▶ _WHAT TO PRODUCE_
Copy every line of the entries below that contains the word "agent". Case counts.

▶ _DATA SECTION_
================================

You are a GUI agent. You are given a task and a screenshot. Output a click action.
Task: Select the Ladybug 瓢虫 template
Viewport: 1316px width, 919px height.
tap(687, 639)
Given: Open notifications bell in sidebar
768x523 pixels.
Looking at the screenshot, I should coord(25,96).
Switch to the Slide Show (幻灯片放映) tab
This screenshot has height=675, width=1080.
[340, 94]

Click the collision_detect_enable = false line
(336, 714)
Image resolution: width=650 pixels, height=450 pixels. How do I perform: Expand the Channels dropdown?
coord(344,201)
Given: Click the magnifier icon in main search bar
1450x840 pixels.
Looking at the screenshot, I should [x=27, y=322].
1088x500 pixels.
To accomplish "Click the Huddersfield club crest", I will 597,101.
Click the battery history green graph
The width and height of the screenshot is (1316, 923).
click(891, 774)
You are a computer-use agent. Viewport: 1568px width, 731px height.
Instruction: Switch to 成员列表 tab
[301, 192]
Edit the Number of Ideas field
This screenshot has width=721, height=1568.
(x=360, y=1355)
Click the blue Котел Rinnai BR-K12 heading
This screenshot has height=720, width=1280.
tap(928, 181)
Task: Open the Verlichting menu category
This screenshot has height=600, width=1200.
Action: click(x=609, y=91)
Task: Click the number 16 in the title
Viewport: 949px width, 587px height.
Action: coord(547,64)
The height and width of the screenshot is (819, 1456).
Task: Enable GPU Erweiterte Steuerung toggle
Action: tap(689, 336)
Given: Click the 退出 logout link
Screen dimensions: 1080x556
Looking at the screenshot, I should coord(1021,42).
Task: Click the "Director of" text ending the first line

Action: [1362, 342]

================================

▶ _THE SOLUTION_
You are a GUI agent. You are given a task and a screenshot. Output a click action.
You are a computer-use agent. Viewport: 1568px width, 731px height.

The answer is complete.